Afghan Strategy - Is it designed for Victory?

From Small Wars Journal: Obama's War:  In FRONTLINE's season premiere, Obama's War, airing Tuesday, Oct. 13, 2009, at 9 P.M. ET on PBS (check local listings), veteran correspondent Martin Smith (Beyond Baghdad, Return of the Taliban) travels across Afghanistan and Pakistan to see firsthand how the president's new strategy is taking shape, delivering vivid, on-the-ground reporting from this war's many fronts. Through interviews with top generals, diplomats and government officials, Smith also reports the internal debates over President Obama's grand attempt to combat terrorism at its roots.

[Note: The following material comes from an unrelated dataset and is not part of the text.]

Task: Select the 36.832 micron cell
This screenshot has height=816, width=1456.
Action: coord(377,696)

"What we found on the ground was a huge exercise in nation building," says Smith. "The concept's become a bit of a dirty word, but that's what this is. We started with the goal of eliminating Al Qaeda, and now we've wound up with the immense task of re-engineering two nations."

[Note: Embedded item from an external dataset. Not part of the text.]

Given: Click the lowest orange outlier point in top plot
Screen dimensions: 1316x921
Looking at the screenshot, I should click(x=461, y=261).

The brunt of the work is falling on rank-and-file soldiers, and nowhere is it more difficult than in the dusty, unforgiving landscape of Helmand province, the Taliban stronghold in southern Afghanistan, where FRONTLINE embedded with Echo Company, 2nd Battalion, 8th Marine Regiment. Since the Marines' arrival in July, Helmand has become the most lethal battlefield in Afghanistan. But FRONTLINE found the Marines trying to act as armed diplomats, attempting to build the necessary trust for badly needed economic development.

"It's trying to change the culture of the organization," Gen. Stanley McChrystal, the top commander in Afghanistan, tells FRONTLINE of the administration's plan. "At the end of the day, our best counterinsurgents are going to be young sergeants who just have an ability to deal with people. We've got to give them the flexibility to make decisions."

[bold and color emphasis mine. lw]

NOTE 1: The foregoing is only an excerpt.  Read the whole thing at

NOTE 2: United States Marines and their "Commander-in-Chief"

From an informal survey of--talking to-- Marines (sergeants) their sentiment concerning Obama is not favorable---far from it, in actuality.  Although, at this time, they always add the qualifier that he is their Commander-in-Chief, and they have to, and will, follow his orders.

Obama's complete lack of military experience, his shaky Affirmative Action education, lack of interest in strategy and tactics, lackadaisical* attitude towards war--his adversity towards "victory" as the ultimate goal in war--make him unqualified as a Commander of anything military, this, in addition to his incompretence and ineptness for the office that he occupies.  lw

Apparently, I am not alone in making this discovery about Marines' feeling for the man sending them into an uncertain and confused situation in Afghanistan.  At Belmont Club, in a post titled "The Ego has Landed," I found this interesting Comment re Marines' sentiments about their Commander-in-Chief:

39. Tarnsman:

Earlier in the week I was in Dallas with my brother and his business partner, who had brought along his three young adult sons, for the Monday Night Football game (GREAT stadium!, btw). After the game, one of the sons spent the wee hours of the morning talking with a Marine on leave at the hotel we were staying at. His comment to me when I asked about what the two had talked about was that the Marine went on and on about how much the rank and file depise the President. “He’s the CiC and we will follow his orders” was the important qualifier that the Marine made a point of to make after his comments. Granted it was the alcohol talking, but this is not the first time I have heard of military personnel expressing their displeasure and unhappiness with their new boss. I know that Liberals can sense that the Military is not the least impressed with their new CiC. They have to wonder and think thoughts that keep them up at nights.